Only the count is expected: the number of lines below that contain "Enable".

[Stored data]
=======

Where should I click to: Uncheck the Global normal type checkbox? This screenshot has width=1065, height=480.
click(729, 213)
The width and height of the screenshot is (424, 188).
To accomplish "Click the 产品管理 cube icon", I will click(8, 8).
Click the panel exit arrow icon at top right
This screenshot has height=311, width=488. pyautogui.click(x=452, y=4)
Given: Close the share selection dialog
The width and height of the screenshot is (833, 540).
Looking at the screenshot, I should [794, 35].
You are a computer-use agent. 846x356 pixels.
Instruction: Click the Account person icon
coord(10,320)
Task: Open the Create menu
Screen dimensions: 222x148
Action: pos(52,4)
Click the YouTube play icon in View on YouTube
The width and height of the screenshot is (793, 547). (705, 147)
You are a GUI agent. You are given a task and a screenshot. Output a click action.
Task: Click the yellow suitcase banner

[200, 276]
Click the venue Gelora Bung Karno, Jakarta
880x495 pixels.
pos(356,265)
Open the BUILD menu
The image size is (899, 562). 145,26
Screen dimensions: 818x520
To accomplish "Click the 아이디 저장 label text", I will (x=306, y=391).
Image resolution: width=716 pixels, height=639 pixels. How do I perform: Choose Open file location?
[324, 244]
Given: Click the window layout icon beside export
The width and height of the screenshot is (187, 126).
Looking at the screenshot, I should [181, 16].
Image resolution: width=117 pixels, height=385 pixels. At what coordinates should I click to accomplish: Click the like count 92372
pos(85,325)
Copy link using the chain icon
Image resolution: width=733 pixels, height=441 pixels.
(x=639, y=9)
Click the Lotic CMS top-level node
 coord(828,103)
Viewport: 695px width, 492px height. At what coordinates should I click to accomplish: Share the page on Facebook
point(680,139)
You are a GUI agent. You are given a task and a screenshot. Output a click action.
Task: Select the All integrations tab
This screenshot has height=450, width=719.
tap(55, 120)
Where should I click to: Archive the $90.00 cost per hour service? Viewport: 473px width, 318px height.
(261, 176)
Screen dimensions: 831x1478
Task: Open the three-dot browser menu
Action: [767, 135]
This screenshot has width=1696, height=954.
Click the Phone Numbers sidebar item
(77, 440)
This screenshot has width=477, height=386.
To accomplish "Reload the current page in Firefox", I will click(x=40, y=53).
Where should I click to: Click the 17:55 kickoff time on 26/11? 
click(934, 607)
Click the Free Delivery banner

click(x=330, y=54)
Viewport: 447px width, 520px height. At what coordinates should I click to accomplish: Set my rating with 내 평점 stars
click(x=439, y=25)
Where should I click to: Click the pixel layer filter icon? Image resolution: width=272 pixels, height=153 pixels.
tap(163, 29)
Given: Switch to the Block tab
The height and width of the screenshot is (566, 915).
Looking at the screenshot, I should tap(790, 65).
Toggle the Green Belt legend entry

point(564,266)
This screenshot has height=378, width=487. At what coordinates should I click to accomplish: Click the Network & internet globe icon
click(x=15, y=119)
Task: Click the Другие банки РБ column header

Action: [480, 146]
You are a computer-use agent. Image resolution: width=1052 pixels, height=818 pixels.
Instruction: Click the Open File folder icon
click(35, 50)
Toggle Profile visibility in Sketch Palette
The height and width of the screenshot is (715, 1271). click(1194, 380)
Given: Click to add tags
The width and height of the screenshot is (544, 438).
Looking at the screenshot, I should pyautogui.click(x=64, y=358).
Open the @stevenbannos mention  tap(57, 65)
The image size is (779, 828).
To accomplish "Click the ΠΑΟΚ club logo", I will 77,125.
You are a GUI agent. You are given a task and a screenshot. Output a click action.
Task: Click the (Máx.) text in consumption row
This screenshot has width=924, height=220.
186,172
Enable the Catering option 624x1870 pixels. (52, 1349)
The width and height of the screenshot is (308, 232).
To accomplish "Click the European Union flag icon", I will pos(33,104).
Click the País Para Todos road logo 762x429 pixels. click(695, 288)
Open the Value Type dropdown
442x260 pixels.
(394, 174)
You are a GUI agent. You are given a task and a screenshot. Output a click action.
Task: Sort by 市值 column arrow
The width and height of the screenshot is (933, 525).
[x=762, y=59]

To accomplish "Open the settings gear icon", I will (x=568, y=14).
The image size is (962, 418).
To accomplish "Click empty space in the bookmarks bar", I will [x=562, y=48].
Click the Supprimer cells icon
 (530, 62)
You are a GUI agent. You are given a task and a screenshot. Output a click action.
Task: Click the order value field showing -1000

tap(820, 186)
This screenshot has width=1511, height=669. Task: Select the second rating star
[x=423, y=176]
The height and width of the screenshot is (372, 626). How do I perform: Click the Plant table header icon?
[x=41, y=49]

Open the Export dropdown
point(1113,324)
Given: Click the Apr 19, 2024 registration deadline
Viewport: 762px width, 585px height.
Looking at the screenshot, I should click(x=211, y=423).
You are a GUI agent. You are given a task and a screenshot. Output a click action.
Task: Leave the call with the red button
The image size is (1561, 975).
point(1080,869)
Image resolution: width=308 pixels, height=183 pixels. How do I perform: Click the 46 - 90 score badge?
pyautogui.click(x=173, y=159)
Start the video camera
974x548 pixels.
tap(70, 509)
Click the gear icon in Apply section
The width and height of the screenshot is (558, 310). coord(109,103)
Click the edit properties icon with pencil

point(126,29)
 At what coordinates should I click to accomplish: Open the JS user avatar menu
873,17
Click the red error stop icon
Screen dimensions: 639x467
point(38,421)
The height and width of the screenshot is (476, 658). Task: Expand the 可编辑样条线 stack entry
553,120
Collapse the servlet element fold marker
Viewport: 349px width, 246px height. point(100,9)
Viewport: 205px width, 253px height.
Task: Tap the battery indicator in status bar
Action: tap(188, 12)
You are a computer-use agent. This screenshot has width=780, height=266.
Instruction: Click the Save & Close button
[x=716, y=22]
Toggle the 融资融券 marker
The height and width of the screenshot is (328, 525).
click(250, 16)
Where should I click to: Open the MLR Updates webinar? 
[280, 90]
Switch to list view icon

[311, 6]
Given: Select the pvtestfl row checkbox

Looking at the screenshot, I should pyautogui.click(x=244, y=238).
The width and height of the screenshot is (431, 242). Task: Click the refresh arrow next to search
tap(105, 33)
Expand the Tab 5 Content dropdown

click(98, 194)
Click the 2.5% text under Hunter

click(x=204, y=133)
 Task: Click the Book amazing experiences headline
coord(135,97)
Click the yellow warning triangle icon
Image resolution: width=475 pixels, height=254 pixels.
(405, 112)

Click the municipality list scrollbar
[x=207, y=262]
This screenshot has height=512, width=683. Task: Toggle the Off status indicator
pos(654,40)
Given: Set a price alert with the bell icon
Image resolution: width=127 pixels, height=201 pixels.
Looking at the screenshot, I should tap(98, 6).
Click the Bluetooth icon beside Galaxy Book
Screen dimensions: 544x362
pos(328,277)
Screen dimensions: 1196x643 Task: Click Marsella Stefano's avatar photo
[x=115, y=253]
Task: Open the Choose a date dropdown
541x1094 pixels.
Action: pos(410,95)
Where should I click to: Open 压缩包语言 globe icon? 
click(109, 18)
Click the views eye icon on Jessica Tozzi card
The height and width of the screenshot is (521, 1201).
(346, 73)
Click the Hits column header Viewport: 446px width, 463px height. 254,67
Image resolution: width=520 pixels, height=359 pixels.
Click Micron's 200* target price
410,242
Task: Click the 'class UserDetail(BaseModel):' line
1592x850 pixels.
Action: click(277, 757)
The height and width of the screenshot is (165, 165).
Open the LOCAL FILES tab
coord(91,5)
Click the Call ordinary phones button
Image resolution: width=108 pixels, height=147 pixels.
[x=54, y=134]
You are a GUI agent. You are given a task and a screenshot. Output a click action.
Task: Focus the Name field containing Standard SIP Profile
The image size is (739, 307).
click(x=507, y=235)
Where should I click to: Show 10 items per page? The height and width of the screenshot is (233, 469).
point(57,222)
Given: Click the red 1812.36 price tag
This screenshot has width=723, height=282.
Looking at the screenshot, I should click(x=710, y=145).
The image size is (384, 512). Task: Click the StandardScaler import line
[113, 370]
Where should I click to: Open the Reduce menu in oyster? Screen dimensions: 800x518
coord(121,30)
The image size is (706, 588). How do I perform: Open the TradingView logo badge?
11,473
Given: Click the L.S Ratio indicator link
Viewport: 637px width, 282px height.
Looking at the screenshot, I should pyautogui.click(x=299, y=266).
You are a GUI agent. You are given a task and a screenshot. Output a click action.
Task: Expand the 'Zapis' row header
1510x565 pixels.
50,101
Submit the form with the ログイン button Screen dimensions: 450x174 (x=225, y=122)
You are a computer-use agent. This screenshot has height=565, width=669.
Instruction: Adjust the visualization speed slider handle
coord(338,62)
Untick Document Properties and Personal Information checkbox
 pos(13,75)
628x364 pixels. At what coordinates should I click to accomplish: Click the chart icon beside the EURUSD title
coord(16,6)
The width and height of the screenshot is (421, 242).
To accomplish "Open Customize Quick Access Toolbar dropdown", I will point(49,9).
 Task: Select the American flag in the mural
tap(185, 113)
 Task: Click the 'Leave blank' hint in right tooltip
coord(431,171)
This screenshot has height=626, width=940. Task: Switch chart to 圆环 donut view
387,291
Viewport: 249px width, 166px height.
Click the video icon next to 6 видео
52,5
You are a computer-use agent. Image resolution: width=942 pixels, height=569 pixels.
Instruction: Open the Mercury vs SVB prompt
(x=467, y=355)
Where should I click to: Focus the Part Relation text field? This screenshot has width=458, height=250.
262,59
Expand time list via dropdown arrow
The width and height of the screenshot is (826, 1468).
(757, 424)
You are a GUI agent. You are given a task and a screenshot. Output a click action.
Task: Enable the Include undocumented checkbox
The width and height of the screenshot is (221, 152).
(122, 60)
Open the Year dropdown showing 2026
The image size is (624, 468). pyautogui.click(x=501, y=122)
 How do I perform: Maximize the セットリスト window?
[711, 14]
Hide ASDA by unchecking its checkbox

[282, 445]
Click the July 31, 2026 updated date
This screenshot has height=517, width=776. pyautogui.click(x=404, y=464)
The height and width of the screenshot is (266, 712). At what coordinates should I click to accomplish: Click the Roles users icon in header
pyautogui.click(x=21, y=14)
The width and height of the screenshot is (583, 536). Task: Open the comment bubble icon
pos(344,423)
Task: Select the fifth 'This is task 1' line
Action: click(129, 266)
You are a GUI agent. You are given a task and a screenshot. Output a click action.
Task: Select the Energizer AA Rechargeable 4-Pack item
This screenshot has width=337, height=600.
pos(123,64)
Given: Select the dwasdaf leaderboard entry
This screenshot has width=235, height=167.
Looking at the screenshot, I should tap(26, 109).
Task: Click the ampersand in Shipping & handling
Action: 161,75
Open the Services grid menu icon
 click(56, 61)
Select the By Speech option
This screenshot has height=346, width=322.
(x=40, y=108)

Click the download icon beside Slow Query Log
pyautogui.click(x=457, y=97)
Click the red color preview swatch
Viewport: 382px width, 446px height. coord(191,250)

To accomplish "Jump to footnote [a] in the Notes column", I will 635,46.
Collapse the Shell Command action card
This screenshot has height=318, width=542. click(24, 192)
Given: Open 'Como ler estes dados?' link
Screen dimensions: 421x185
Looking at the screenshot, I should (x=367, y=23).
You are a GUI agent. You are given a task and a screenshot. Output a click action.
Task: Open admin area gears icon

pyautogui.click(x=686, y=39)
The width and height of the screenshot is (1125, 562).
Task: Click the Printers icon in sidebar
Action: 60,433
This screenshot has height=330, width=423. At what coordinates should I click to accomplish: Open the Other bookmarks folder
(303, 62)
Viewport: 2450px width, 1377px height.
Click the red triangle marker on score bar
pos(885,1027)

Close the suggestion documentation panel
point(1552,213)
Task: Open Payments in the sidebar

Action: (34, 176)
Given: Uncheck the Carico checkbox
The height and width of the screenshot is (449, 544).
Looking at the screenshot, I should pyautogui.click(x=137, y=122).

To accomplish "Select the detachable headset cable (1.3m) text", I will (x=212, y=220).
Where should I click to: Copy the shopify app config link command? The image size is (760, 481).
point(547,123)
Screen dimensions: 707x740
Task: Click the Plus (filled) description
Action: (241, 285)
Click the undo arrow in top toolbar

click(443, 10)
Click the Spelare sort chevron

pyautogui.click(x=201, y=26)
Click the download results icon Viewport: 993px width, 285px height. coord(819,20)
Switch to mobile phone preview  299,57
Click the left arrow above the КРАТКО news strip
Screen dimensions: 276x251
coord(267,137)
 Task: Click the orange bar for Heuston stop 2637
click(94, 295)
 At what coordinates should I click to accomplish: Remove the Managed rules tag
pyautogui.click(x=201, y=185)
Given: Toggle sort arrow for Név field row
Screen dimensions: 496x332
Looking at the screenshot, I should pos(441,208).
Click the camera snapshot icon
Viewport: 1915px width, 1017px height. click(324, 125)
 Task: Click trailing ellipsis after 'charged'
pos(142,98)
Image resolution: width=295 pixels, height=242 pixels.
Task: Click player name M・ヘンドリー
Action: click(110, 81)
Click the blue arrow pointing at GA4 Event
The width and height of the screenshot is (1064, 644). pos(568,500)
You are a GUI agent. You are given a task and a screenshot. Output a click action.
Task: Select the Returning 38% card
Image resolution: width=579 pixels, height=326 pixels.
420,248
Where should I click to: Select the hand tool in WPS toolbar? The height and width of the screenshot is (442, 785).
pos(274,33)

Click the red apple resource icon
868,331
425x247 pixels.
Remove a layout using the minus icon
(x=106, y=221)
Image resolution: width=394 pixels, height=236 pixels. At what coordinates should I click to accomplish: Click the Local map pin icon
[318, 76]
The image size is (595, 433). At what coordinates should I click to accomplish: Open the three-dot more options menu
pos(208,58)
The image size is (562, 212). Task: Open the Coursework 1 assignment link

=======

= Worked solution =
2